● WHAT YOU NEED TO DO
Repeat precisely the span of lines below that opens with the line containing "You are a GUI" and closes with the line containing "Task: Click the 6.00 puntos score label", both included.

● DATA UNDER STUDY
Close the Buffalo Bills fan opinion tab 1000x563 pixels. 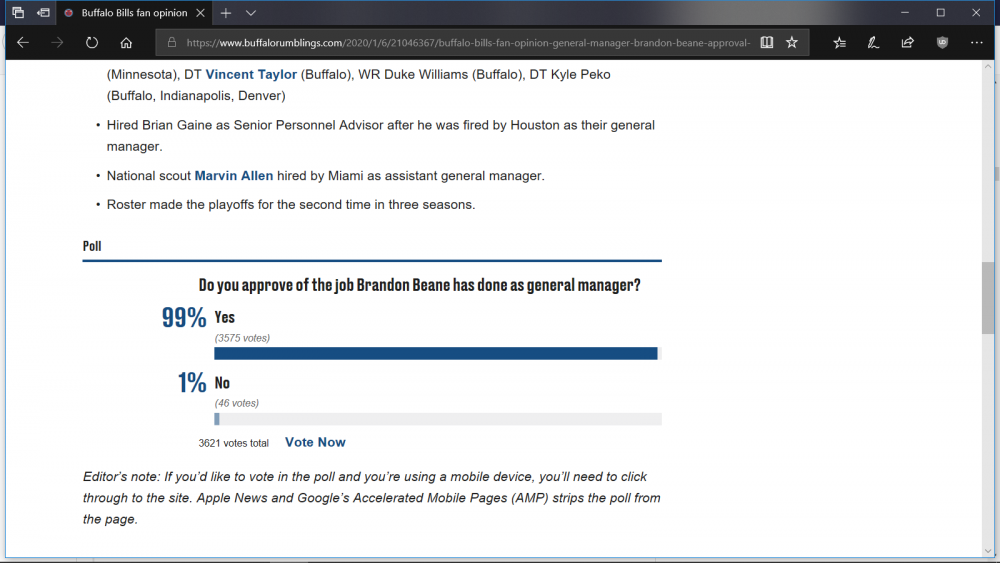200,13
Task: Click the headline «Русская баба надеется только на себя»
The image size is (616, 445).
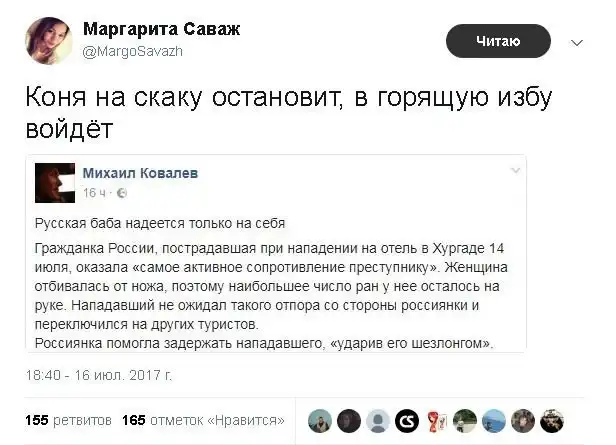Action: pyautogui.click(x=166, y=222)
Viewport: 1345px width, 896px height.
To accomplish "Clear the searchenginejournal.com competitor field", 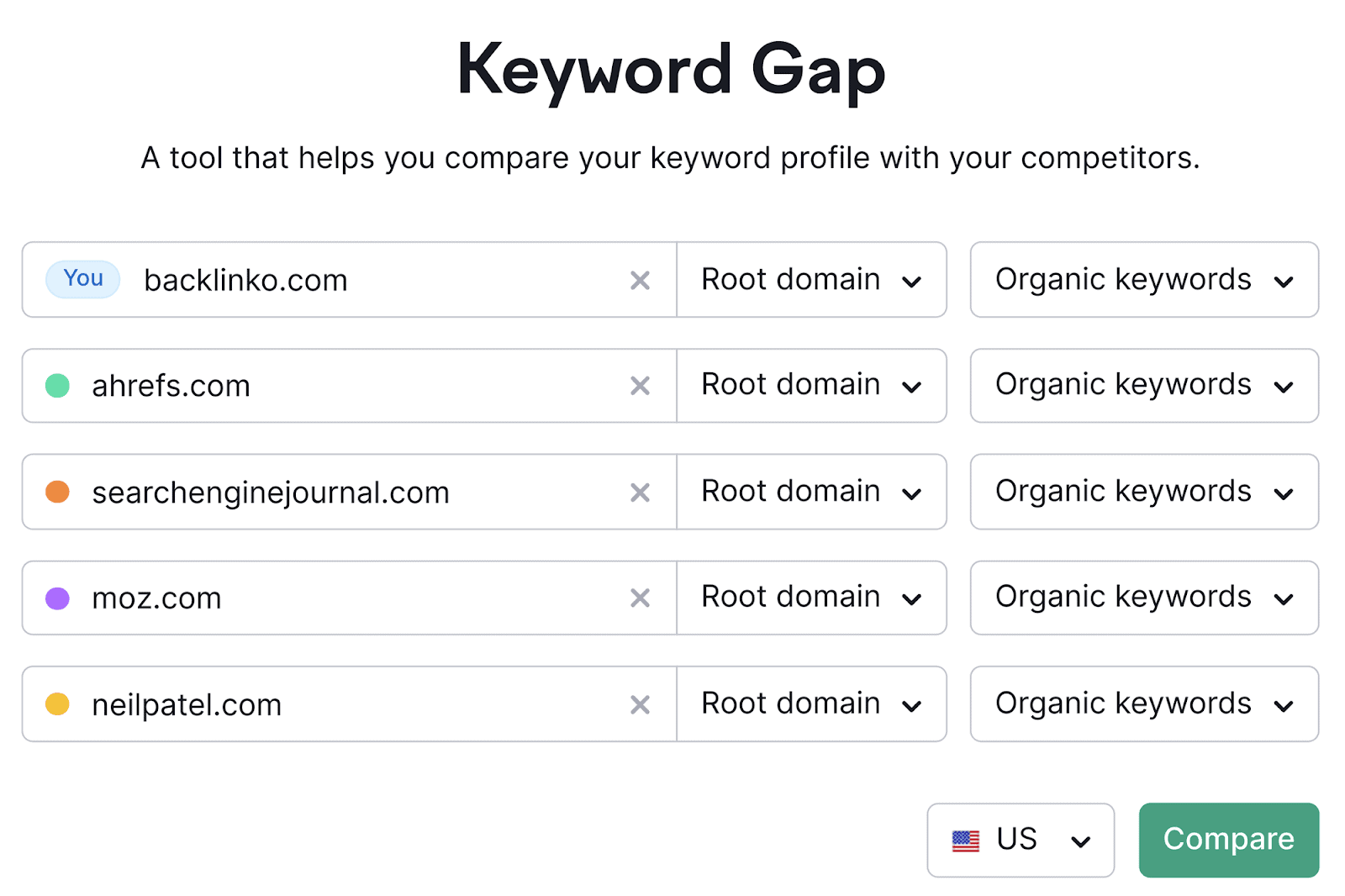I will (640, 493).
...
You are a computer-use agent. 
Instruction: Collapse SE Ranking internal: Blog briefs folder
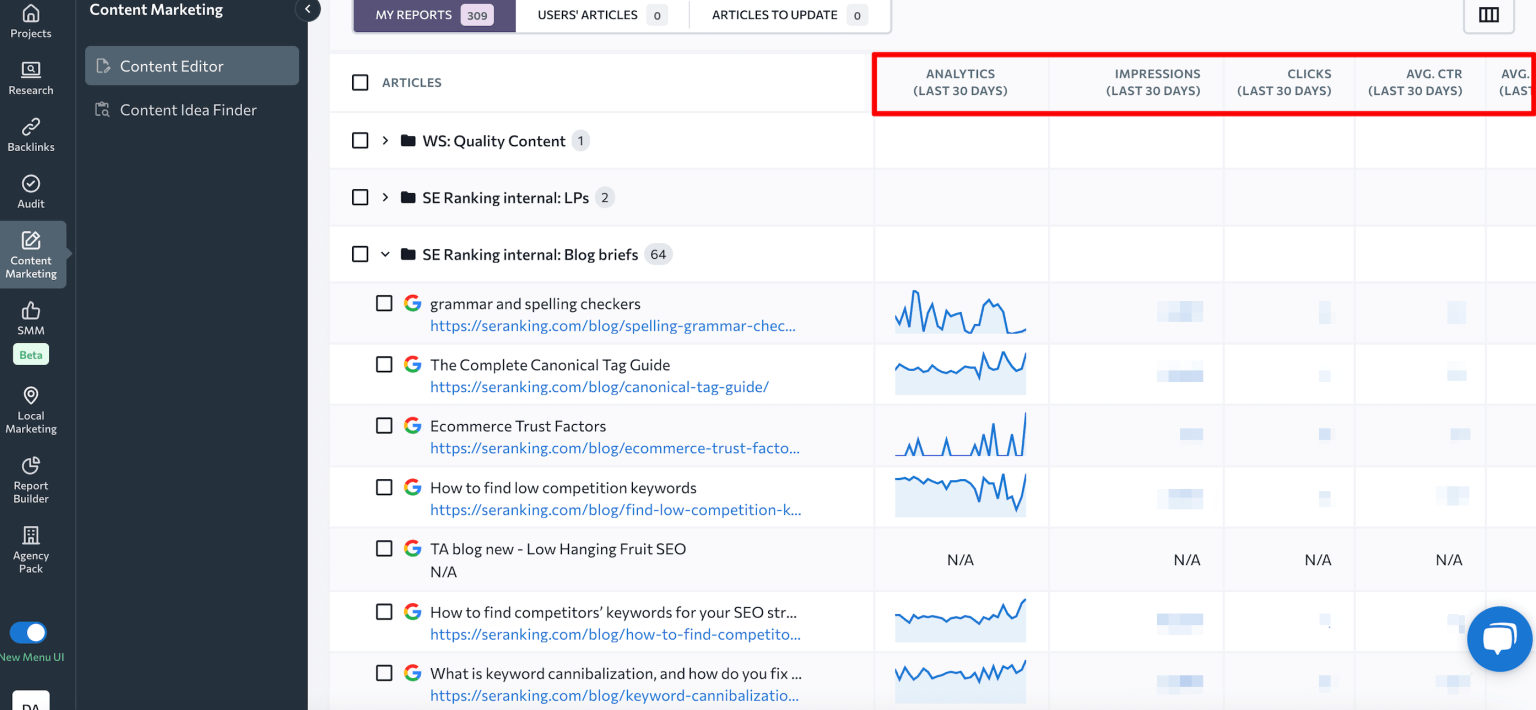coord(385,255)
--
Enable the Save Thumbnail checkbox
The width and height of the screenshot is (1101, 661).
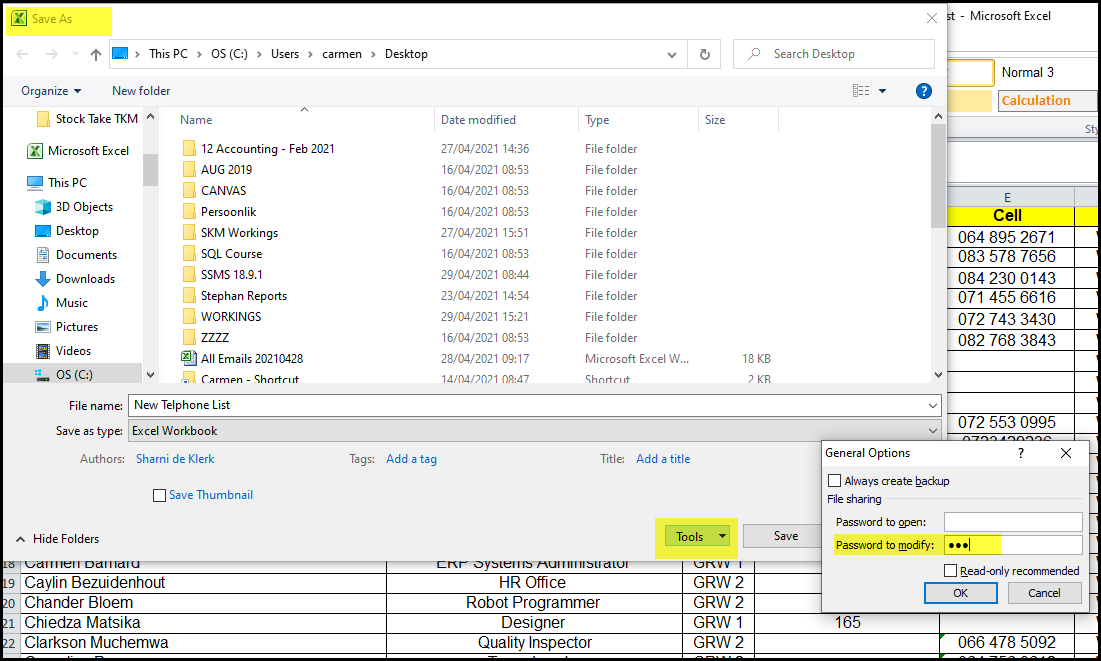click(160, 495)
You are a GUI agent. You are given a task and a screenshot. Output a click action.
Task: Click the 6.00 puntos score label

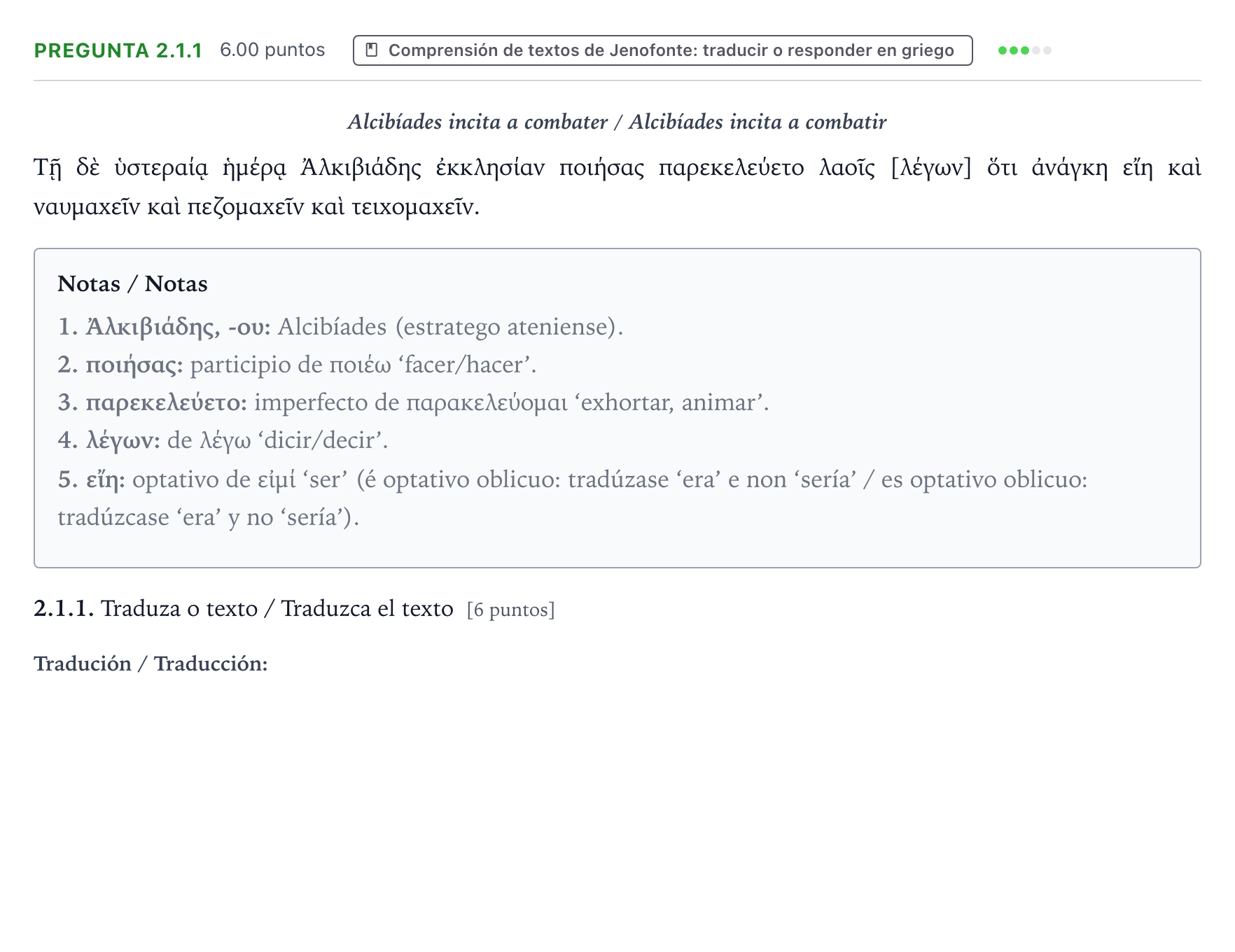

● RESPONSE AREA
You are a GUI agent. You are given a task and a screenshot. Output a click action.
Task: Click the 6.00 puntos score label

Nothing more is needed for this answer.